Sometimes it looks like gaming to skip the Long Bus Ride cutscene, sometimes it looks like doomscrolling to skip the Boring Lecture #5 cutscene.

Most of the time, it looks like Interneting™ to skip a Mundane Life Occurrence.

You and I both know that skipping cutscenes is extremely tempting—why not just check my phone to skip forward ten minutes? I mean, waiting for people/bus/whatever is so boring. What would I be doing with that time, anyway?

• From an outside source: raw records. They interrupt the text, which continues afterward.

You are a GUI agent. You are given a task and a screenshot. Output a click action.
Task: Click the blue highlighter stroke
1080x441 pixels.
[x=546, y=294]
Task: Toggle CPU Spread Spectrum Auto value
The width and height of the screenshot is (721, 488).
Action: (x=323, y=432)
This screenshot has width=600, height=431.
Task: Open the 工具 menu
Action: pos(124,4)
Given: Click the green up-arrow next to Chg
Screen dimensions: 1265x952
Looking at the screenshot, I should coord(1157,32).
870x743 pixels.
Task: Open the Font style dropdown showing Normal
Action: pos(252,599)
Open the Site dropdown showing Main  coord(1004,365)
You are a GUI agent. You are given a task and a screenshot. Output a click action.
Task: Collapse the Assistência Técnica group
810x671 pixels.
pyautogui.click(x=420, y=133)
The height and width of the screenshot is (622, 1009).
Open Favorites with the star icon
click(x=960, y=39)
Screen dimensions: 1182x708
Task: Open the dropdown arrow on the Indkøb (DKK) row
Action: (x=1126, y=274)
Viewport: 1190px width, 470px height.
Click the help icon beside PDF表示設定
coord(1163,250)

But I notice that excessing cutscene-skipping leaves me a bit, um, stupid? Zombie-like? You know what I mean. I’ll look up from my phone, load back in, and…wait, where am I again? What time is it? What was I supposed to be doing? And an embarrassingly large amount of the time, I don’t even notice that the Mundane Life Occurrence has ended—I’ll be mashing A to skip through the cutscene, only to realize halfway through the gameplay that only hitting A is not exactly a winning strategy.

I prefer not to be a zombie, so I’m trying not to skip the cutscenes anymore. I’m pretty sure this is what people call “being present”. Before, I didn’t really understand what they meant, but I think it’s something like this: being present is appreciating the subtle touches in the visuals and music, noticing how each detail makes the world breathe. It’s leaning in and getting lost in the world, and it’s also sitting back and letting the world wash over you.

It’s resisting the urge to skip the cutscenes.